▶ Given request: Can you render every line of the listing below as a JSON list of strings, one string per line, with blank lines left out?

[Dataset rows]
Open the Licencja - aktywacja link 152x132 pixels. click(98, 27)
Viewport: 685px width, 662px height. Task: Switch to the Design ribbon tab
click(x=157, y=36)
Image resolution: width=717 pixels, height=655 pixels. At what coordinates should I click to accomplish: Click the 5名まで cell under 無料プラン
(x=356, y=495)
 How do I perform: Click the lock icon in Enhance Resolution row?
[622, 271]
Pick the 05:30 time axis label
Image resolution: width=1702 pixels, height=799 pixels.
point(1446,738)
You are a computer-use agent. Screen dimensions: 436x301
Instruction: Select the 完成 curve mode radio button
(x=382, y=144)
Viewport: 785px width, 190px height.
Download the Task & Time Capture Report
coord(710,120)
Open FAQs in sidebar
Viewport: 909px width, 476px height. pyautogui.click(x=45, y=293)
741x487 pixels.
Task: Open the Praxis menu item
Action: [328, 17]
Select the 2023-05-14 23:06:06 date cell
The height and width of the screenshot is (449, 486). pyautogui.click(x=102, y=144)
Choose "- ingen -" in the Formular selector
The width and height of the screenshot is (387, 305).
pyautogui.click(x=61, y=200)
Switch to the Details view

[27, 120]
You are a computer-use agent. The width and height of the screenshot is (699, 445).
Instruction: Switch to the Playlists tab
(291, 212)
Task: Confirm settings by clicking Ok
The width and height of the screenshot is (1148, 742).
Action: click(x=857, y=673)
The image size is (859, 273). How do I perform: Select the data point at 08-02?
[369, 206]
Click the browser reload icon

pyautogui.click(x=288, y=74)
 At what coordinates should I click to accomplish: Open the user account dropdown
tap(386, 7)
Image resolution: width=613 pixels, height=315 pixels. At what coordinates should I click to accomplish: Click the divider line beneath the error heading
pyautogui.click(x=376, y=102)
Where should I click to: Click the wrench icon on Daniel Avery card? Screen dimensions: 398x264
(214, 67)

▶ Task output:
[
  "Open the Licencja - aktywacja link 152x132 pixels. click(98, 27)",
  "Viewport: 685px width, 662px height. Task: Switch to the Design ribbon tab",
  "click(x=157, y=36)",
  "Image resolution: width=717 pixels, height=655 pixels. At what coordinates should I click to accomplish: Click the 5名まで cell under 無料プラン",
  "(x=356, y=495)",
  " How do I perform: Click the lock icon in Enhance Resolution row?",
  "[622, 271]",
  "Pick the 05:30 time axis label",
  "Image resolution: width=1702 pixels, height=799 pixels.",
  "point(1446,738)",
  "You are a computer-use agent. Screen dimensions: 436x301",
  "Instruction: Select the 完成 curve mode radio button",
  "(x=382, y=144)",
  "Viewport: 785px width, 190px height.",
  "Download the Task & Time Capture Report",
  "coord(710,120)",
  "Open FAQs in sidebar",
  "Viewport: 909px width, 476px height. pyautogui.click(x=45, y=293)",
  "741x487 pixels.",
  "Task: Open the Praxis menu item",
  "Action: [328, 17]",
  "Select the 2023-05-14 23:06:06 date cell",
  "The height and width of the screenshot is (449, 486). pyautogui.click(x=102, y=144)",
  "Choose \"- ingen -\" in the Formular selector",
  "The width and height of the screenshot is (387, 305).",
  "pyautogui.click(x=61, y=200)",
  "Switch to the Details view",
  "[27, 120]",
  "You are a computer-use agent. The width and height of the screenshot is (699, 445).",
  "Instruction: Switch to the Playlists tab",
  "(291, 212)",
  "Task: Confirm settings by clicking Ok",
  "The width and height of the screenshot is (1148, 742).",
  "Action: click(x=857, y=673)",
  "The image size is (859, 273). How do I perform: Select the data point at 08-02?",
  "[369, 206]",
  "Click the browser reload icon",
  "pyautogui.click(x=288, y=74)",
  " At what coordinates should I click to accomplish: Open the user account dropdown",
  "tap(386, 7)",
  "Image resolution: width=613 pixels, height=315 pixels. At what coordinates should I click to accomplish: Click the divider line beneath the error heading",
  "pyautogui.click(x=376, y=102)",
  "Where should I click to: Click the wrench icon on Daniel Avery card? Screen dimensions: 398x264",
  "(214, 67)"
]